返回: y : array, shape (len(y0), len(t))
数组,包含y值,每一个对应于时间序列中的t。初值y0 在第一排。
infodict : 字典,只有full_output == True 时,才会返回。
字典包含额为的输出信息。
键值:
- ‘hu’ vector of step sizes successfully used for each time step.
- ‘tcur’ vector with the value of t reached for each time step. (will always be at least as large as the input times).
- ‘tolsf’ vector of tolerance scale factors, greater than 1.0, computed when a request for too much accuracy was detected.
- ‘tsw’ value of t at the time of the last method switch (given for each time step)
- ‘nst’ cumulative number of time steps
- ‘nfe’ cumulative number of function evaluations for each time step
- ‘nje’ cumulative number of jacobian evaluations for each time step
- ‘nqu’ a vector of method orders for each successful step.

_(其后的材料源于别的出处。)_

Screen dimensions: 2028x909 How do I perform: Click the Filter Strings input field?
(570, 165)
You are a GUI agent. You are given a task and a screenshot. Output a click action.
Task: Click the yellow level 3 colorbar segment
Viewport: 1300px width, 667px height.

- ‘imxer’index of the component of largest magnitude in the weighted local error vector (e / ewt) on an error return, -1 otherwise.
- ‘lenrw’ the length of the double work array required.
- ‘leniw’ the length of integer work array required.
- ‘mused’a vector of method indicators for each successful time step: 1: adams (nonstiff), 2: bdf (stiff)